But in the weeks ahead of the law’s passing last Wednesday (April 11), activists claimed its deliberation increasingly ceased to involve the public. The final draft led to protests, mainly over what was considered to be a large space for the authorities to determine the definition of a social conflict, the timing of when the troops would be brought in, and the parties to be targeted for arrest.

It is this blank check that makes people nervous, mainly regarding the prospect of having soldiers and police trampling everywhere, as in the old days.

A number of NGOs said they would request a judicial review of the Social Conflict Law. Their protests were earlier drowned by the other new law, which all aspirants for 2014 were waiting for — the law on general elections.

As a small survey by the leading daily Kompas shows, public trust remains low in the security forces, mainly the Indonesian military (TNI). An overhaul of the military’s “dual function” doctrine in 1999 meant they were no longer in charge of internal security, which was to be the job of the police — but then it was evident that few were willing to let go of the TNI’s pervasive role in society for over three decades.

Regulation of all security forces in massive conflicts is needed, experienced peacemakers say — but they said the law amounted to a blank check that heightened the sense of insecurity.

● **Information provided**:
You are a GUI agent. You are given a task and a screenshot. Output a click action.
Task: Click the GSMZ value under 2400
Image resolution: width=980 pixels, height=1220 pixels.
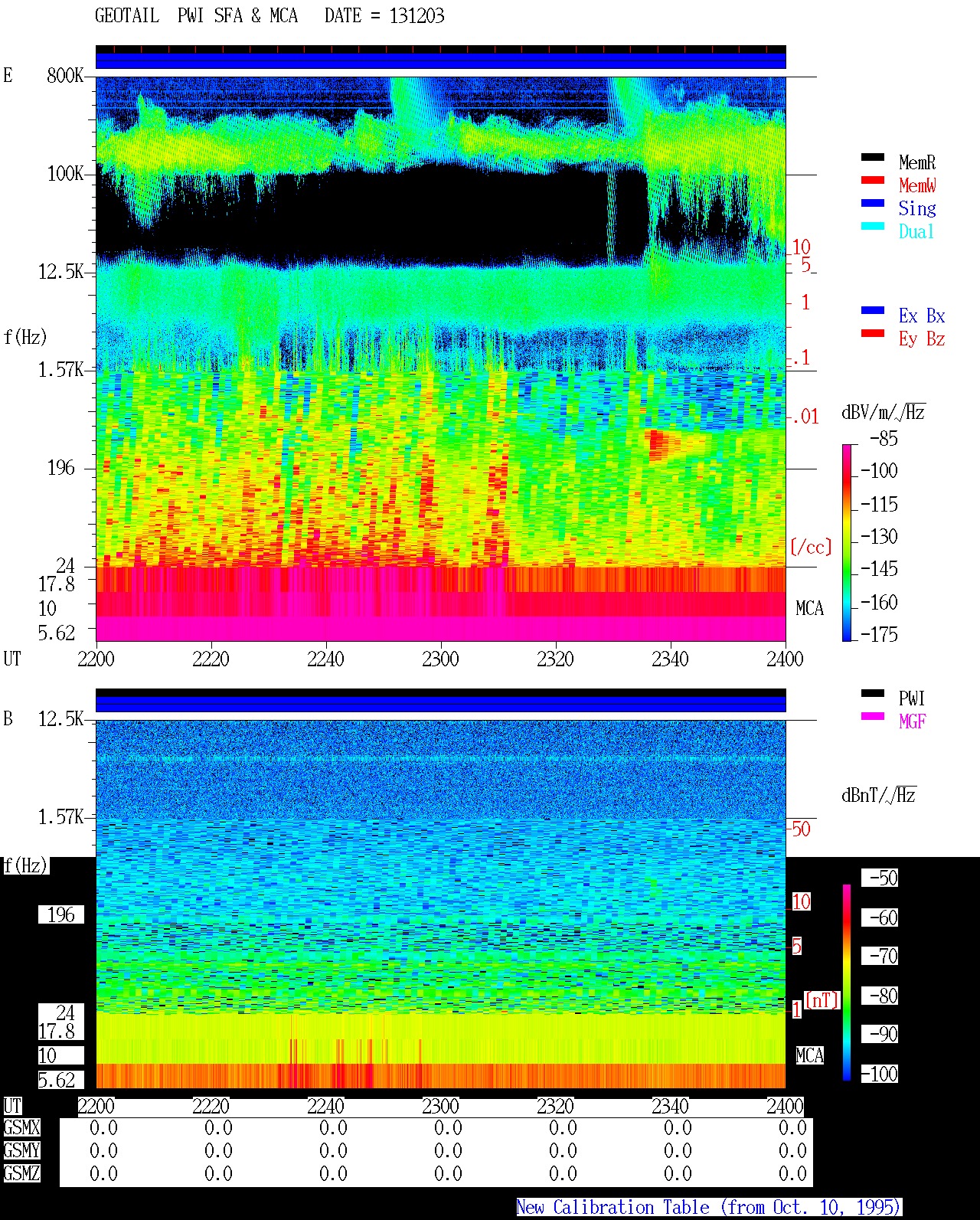click(792, 1173)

● **Exercise objective**:
In the passage on Indonesia's Social Conflict Law, what did a number of NGOs say they would request?

● **Exercise answer**:
A judicial review of the Social Conflict Law.